- EXERCISE DIRECTIONS
Print exactly the lines from the one containing "You are a GUI" through the last line of the entries below; the pictures stay out of the copy.

(Stored items)
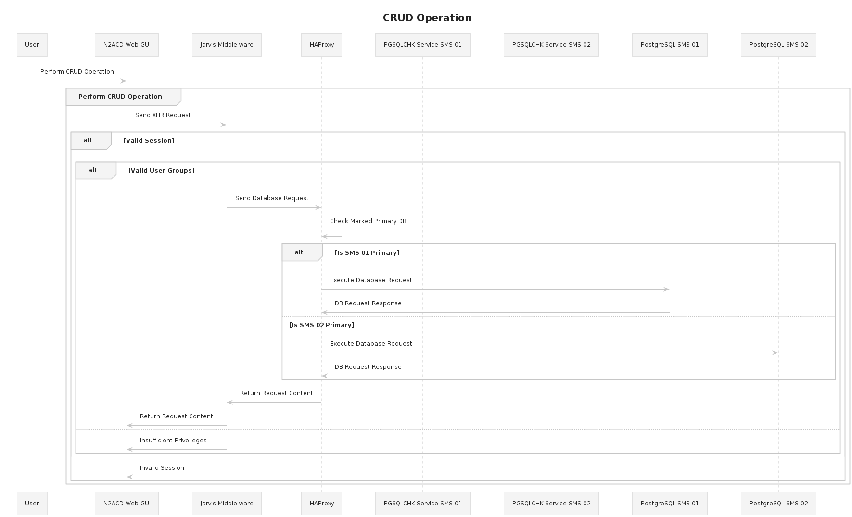Click top PGSQLCHK Service SMS 01 box
The image size is (852, 517).
tap(422, 45)
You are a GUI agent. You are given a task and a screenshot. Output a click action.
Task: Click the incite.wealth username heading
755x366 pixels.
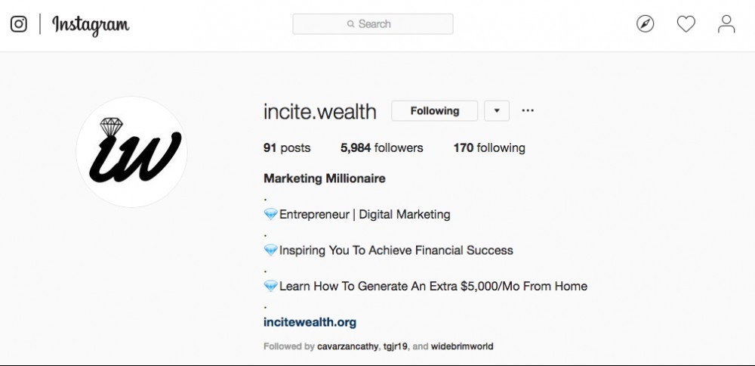319,111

- RESULT OF THE EXERCISE
You are a GUI agent. You are given a task and a screenshot. Output a click action.
Task: Click the incite.wealth username heading
755x366 pixels.
319,111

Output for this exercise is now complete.